**DIRECTIONS**
Reproduce the following listing line for line, without changing anything.

**SOURCE DATA**
┄┄┄┄┄┄

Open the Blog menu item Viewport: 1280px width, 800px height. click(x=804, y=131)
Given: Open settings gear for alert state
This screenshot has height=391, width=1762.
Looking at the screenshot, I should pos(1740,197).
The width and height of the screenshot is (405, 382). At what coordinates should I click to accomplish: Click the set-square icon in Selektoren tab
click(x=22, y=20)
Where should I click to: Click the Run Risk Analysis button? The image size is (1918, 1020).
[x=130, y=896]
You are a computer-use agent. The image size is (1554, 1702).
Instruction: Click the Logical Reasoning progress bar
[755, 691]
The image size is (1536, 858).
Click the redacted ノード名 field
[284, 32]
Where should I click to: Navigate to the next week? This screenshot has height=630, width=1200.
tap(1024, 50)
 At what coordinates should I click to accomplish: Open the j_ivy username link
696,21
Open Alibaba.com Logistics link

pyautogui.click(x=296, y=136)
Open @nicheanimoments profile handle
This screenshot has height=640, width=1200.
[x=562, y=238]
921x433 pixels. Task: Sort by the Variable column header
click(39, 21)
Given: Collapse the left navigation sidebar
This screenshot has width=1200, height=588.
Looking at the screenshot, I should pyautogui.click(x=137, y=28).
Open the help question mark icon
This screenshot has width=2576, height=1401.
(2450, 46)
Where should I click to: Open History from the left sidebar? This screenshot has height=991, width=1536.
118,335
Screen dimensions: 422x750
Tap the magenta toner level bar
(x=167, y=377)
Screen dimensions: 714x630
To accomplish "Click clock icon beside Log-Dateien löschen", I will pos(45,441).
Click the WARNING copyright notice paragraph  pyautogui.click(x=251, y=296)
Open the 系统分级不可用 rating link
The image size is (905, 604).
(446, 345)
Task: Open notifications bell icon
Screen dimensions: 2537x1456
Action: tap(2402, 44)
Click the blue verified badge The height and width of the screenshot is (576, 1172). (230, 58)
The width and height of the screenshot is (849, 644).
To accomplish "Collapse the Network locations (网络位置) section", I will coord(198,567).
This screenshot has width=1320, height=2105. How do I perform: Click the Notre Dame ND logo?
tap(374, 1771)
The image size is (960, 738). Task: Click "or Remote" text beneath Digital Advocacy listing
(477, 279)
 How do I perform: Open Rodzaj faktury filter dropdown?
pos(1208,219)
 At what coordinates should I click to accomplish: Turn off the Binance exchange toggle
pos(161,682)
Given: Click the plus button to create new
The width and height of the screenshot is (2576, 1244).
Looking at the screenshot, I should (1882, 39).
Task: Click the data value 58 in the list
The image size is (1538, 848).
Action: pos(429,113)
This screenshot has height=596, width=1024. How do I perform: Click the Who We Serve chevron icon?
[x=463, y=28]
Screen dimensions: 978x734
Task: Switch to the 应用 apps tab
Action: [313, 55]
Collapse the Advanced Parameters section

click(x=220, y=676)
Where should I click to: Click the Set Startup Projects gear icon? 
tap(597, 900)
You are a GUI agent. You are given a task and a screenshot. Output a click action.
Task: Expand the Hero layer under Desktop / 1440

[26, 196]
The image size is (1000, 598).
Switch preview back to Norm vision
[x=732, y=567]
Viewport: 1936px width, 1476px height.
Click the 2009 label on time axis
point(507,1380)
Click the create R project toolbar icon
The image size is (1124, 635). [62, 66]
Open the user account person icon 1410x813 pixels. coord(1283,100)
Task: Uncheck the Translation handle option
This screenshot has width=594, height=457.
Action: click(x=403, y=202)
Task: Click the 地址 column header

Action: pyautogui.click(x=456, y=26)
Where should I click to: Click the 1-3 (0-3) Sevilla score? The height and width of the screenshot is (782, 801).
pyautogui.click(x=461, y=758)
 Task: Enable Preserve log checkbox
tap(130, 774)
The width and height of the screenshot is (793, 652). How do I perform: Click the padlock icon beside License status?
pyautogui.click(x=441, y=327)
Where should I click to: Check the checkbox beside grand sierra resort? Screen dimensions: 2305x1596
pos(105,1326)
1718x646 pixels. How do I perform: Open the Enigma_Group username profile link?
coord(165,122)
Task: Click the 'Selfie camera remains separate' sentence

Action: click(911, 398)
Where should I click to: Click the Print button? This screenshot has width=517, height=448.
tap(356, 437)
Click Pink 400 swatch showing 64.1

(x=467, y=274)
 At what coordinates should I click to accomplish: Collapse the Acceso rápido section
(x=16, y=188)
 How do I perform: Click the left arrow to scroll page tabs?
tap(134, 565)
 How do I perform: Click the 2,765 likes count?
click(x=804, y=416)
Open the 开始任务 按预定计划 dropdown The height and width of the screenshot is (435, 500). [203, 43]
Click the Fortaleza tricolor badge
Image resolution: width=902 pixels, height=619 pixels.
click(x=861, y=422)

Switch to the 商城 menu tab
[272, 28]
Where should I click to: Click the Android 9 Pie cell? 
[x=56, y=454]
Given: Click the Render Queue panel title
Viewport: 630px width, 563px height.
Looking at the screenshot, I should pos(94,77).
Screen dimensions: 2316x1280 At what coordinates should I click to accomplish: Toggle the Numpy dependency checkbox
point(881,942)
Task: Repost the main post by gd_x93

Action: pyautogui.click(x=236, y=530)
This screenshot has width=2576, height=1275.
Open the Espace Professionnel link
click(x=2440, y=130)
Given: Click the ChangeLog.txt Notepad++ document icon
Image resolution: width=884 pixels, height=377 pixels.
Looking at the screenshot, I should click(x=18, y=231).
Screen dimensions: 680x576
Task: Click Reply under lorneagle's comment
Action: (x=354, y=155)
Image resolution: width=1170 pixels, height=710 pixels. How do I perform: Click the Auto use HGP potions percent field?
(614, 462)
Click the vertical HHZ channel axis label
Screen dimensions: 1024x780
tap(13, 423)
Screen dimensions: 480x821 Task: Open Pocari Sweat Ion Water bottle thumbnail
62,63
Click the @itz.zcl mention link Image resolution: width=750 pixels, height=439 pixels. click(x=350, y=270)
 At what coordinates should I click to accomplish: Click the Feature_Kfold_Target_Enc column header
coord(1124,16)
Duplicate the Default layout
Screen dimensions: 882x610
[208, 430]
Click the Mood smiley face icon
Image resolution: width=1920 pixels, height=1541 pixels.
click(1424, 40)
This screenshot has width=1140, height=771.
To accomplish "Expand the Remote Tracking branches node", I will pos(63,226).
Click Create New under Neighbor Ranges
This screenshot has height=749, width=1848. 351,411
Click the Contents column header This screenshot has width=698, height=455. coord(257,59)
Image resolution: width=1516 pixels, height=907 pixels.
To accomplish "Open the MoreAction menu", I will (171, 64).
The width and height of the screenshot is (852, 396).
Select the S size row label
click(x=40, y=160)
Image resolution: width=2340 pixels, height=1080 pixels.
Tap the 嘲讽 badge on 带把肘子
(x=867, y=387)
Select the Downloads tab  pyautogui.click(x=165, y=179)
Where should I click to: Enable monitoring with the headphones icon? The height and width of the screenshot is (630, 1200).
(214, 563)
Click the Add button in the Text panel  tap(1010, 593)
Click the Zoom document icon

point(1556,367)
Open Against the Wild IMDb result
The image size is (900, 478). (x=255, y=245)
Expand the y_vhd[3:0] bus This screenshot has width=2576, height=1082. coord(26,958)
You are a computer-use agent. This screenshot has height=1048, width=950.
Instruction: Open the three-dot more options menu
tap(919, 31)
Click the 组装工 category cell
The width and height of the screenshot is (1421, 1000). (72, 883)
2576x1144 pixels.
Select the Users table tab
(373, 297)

┄┄┄┄┄┄

**WRITTEN SOLUTION**
Open the Blog menu item Viewport: 1280px width, 800px height. click(x=804, y=131)
Given: Open settings gear for alert state
This screenshot has height=391, width=1762.
Looking at the screenshot, I should pos(1740,197).
The width and height of the screenshot is (405, 382). At what coordinates should I click to accomplish: Click the set-square icon in Selektoren tab
click(x=22, y=20)
Where should I click to: Click the Run Risk Analysis button? The image size is (1918, 1020).
[x=130, y=896]
You are a computer-use agent. The image size is (1554, 1702).
Instruction: Click the Logical Reasoning progress bar
[755, 691]
The image size is (1536, 858).
Click the redacted ノード名 field
[284, 32]
Where should I click to: Navigate to the next week? This screenshot has height=630, width=1200.
tap(1024, 50)
 At what coordinates should I click to accomplish: Open the j_ivy username link
696,21
Open Alibaba.com Logistics link

pyautogui.click(x=296, y=136)
Open @nicheanimoments profile handle
This screenshot has height=640, width=1200.
[x=562, y=238]
921x433 pixels. Task: Sort by the Variable column header
click(39, 21)
Given: Collapse the left navigation sidebar
This screenshot has width=1200, height=588.
Looking at the screenshot, I should pyautogui.click(x=137, y=28).
Open the help question mark icon
This screenshot has width=2576, height=1401.
(2450, 46)
Where should I click to: Open History from the left sidebar? This screenshot has height=991, width=1536.
118,335
Screen dimensions: 422x750
Tap the magenta toner level bar
(x=167, y=377)
Screen dimensions: 714x630
To accomplish "Click clock icon beside Log-Dateien löschen", I will pos(45,441).
Click the WARNING copyright notice paragraph  pyautogui.click(x=251, y=296)
Open the 系统分级不可用 rating link
The image size is (905, 604).
(446, 345)
Task: Open notifications bell icon
Screen dimensions: 2537x1456
Action: tap(2402, 44)
Click the blue verified badge The height and width of the screenshot is (576, 1172). (230, 58)
The width and height of the screenshot is (849, 644).
To accomplish "Collapse the Network locations (网络位置) section", I will coord(198,567).
This screenshot has width=1320, height=2105. How do I perform: Click the Notre Dame ND logo?
tap(374, 1771)
The image size is (960, 738). Task: Click "or Remote" text beneath Digital Advocacy listing
(477, 279)
 How do I perform: Open Rodzaj faktury filter dropdown?
pos(1208,219)
 At what coordinates should I click to accomplish: Turn off the Binance exchange toggle
pos(161,682)
Given: Click the plus button to create new
The width and height of the screenshot is (2576, 1244).
Looking at the screenshot, I should (1882, 39).
Task: Click the data value 58 in the list
The image size is (1538, 848).
Action: pos(429,113)
This screenshot has height=596, width=1024. How do I perform: Click the Who We Serve chevron icon?
[x=463, y=28]
Screen dimensions: 978x734
Task: Switch to the 应用 apps tab
Action: [313, 55]
Collapse the Advanced Parameters section

click(x=220, y=676)
Where should I click to: Click the Set Startup Projects gear icon? 
tap(597, 900)
You are a GUI agent. You are given a task and a screenshot. Output a click action.
Task: Expand the Hero layer under Desktop / 1440

[26, 196]
The image size is (1000, 598).
Switch preview back to Norm vision
[x=732, y=567]
Viewport: 1936px width, 1476px height.
Click the 2009 label on time axis
point(507,1380)
Click the create R project toolbar icon
The image size is (1124, 635). [62, 66]
Open the user account person icon 1410x813 pixels. coord(1283,100)
Task: Uncheck the Translation handle option
This screenshot has width=594, height=457.
Action: click(x=403, y=202)
Task: Click the 地址 column header

Action: pyautogui.click(x=456, y=26)
Where should I click to: Click the 1-3 (0-3) Sevilla score? The height and width of the screenshot is (782, 801).
pyautogui.click(x=461, y=758)
 Task: Enable Preserve log checkbox
tap(130, 774)
The width and height of the screenshot is (793, 652). How do I perform: Click the padlock icon beside License status?
pyautogui.click(x=441, y=327)
Where should I click to: Check the checkbox beside grand sierra resort? Screen dimensions: 2305x1596
pos(105,1326)
1718x646 pixels. How do I perform: Open the Enigma_Group username profile link?
coord(165,122)
Task: Click the 'Selfie camera remains separate' sentence

Action: click(911, 398)
Where should I click to: Click the Print button? This screenshot has width=517, height=448.
tap(356, 437)
Click Pink 400 swatch showing 64.1

(x=467, y=274)
 At what coordinates should I click to accomplish: Collapse the Acceso rápido section
(x=16, y=188)
 How do I perform: Click the left arrow to scroll page tabs?
tap(134, 565)
 How do I perform: Click the 2,765 likes count?
click(x=804, y=416)
Open the 开始任务 按预定计划 dropdown The height and width of the screenshot is (435, 500). [203, 43]
Click the Fortaleza tricolor badge
Image resolution: width=902 pixels, height=619 pixels.
click(x=861, y=422)

Switch to the 商城 menu tab
[272, 28]
Where should I click to: Click the Android 9 Pie cell? 
[x=56, y=454]
Given: Click the Render Queue panel title
Viewport: 630px width, 563px height.
Looking at the screenshot, I should pos(94,77).
Screen dimensions: 2316x1280 At what coordinates should I click to accomplish: Toggle the Numpy dependency checkbox
point(881,942)
Task: Repost the main post by gd_x93

Action: pyautogui.click(x=236, y=530)
This screenshot has width=2576, height=1275.
Open the Espace Professionnel link
click(x=2440, y=130)
Given: Click the ChangeLog.txt Notepad++ document icon
Image resolution: width=884 pixels, height=377 pixels.
Looking at the screenshot, I should click(x=18, y=231).
Screen dimensions: 680x576
Task: Click Reply under lorneagle's comment
Action: (x=354, y=155)
Image resolution: width=1170 pixels, height=710 pixels. How do I perform: Click the Auto use HGP potions percent field?
(614, 462)
Click the vertical HHZ channel axis label
Screen dimensions: 1024x780
tap(13, 423)
Screen dimensions: 480x821 Task: Open Pocari Sweat Ion Water bottle thumbnail
62,63
Click the @itz.zcl mention link Image resolution: width=750 pixels, height=439 pixels. click(x=350, y=270)
 At what coordinates should I click to accomplish: Click the Feature_Kfold_Target_Enc column header
coord(1124,16)
Duplicate the Default layout
Screen dimensions: 882x610
[208, 430]
Click the Mood smiley face icon
Image resolution: width=1920 pixels, height=1541 pixels.
click(1424, 40)
This screenshot has width=1140, height=771.
To accomplish "Expand the Remote Tracking branches node", I will pos(63,226).
Click Create New under Neighbor Ranges
This screenshot has height=749, width=1848. 351,411
Click the Contents column header This screenshot has width=698, height=455. coord(257,59)
Image resolution: width=1516 pixels, height=907 pixels.
To accomplish "Open the MoreAction menu", I will (171, 64).
The width and height of the screenshot is (852, 396).
Select the S size row label
click(x=40, y=160)
Image resolution: width=2340 pixels, height=1080 pixels.
Tap the 嘲讽 badge on 带把肘子
(x=867, y=387)
Select the Downloads tab  pyautogui.click(x=165, y=179)
Where should I click to: Enable monitoring with the headphones icon? The height and width of the screenshot is (630, 1200).
(214, 563)
Click the Add button in the Text panel  tap(1010, 593)
Click the Zoom document icon

point(1556,367)
Open Against the Wild IMDb result
The image size is (900, 478). (x=255, y=245)
Expand the y_vhd[3:0] bus This screenshot has width=2576, height=1082. coord(26,958)
You are a computer-use agent. This screenshot has height=1048, width=950.
Instruction: Open the three-dot more options menu
tap(919, 31)
Click the 组装工 category cell
The width and height of the screenshot is (1421, 1000). (72, 883)
2576x1144 pixels.
Select the Users table tab
(373, 297)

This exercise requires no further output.